DİNLEME VE GİT ! 


Bir ağacın altında, püfür püfür esen rüzgarın bağrından uçsuz bucaksız bir manzaraya doğru bakarken şekilleniyor bu yazı. Canlandırsana gözünde, bir kaç dakika duraklama yazısı okuyalım birlikte...

Hayatını yavaşlayınca ne hissediyorsun,

Hiç düşündün mü?

Yoksa hiç yavaşlamadın mı ?

Bir denesene, ne çıkacak içinden ?

İnan her birimizin içinden ,zannettiğimizden başka biri çıkacak...

Belki onu tanımadığımız için yavaşlamıyoruz yada tanıyor, kendimizle yüzleşmekten çekiniyoruz

Karşılaştığımız o başka biri "ne der bana acaba” diye korktuğumuz için o hengamenin devam

etmesini istiyoruz; Sen karar ver !

Duymuyoruz, dinlemiyoruz , görmüyoruz

Oysa tefekkür haline daldığımız zaman hepimiz yolculuğumuzu düşünüyoruz

Anne rahminden düştüğümüz dünyada neler yaşadık

Hadi bi yolculuğa çıkalım ;

Agu'larla ilk ritmi yakalamaya başlıyoruz

Dokunarak hissetmenin verdiği o muhteşemliği keşfediyoruz

Önce kelimeleri oturtuyoruz ürkek dudaklarımıza Duyduklarımızı tekrar ediyor, Tekrar ettiklerimizin manasını bilmesek de o ritmi seviyoruz

Her şeyin RİTMle başladığına inanıyoruz bi süre Gülümsemeleri bırakıyoruz avuç avuç başka gözlere

Ahh o gülümsemelerimizi bıraktığımız gözler.. hiç bitmeyecek inan. O gözler acıtacak canımızı sonrasında...

Ardından mırıldanarak ayağa kalkmaya başlıyoruz

Mırıldanışımızı dinlerken dengenin daha önemli olduğunu farkediyoruz

İlk adım ! O ilk adımı attığımız an, gözlerimiz ayaklarımızda olsa da gönlümüz ötelere aşık olmaya başlıyor

Offişte tam da o an!

◆ Malzeme

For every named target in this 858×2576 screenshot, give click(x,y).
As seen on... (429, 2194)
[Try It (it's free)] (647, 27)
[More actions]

◆ Görev
Listenin üstündeki, yavaşlamak ve hayat yolculuğu üzerine yazıyı son cümlesinin ardından sürdürün.

◆ Yanıt
Bedenimizi kontrol edebilmenin bizi daha özgür kılacağını düşünüyoruz

Özgürlük ilk orda giriyor kanımıza

Ya da var olan özgürlüğü ilk orada keşfediyoruz Farketmez... özgür olabilmek hedefimiz haline geliyor Oysa ki güvenli bir elden tutunca daha rahat yürüyeceğiz Ama ‘kendim gitmeliyim' düşüncesiyle bir bir bırakıyoruz ellleri..

Mücadele tam da O AN başlıyor

Ve bir ses ; "haydi” diyor hayat "buyur madem önden alalım seni”

...……………

Sonra, bugün olduğu gibi bir ağaca verip sırtını film şeridini izlemeye koyuluyoruz

Aklımıza ilk mücadelelerimiz geliyor

Kimse kolay elde ettiklerini düşünmez çünkü...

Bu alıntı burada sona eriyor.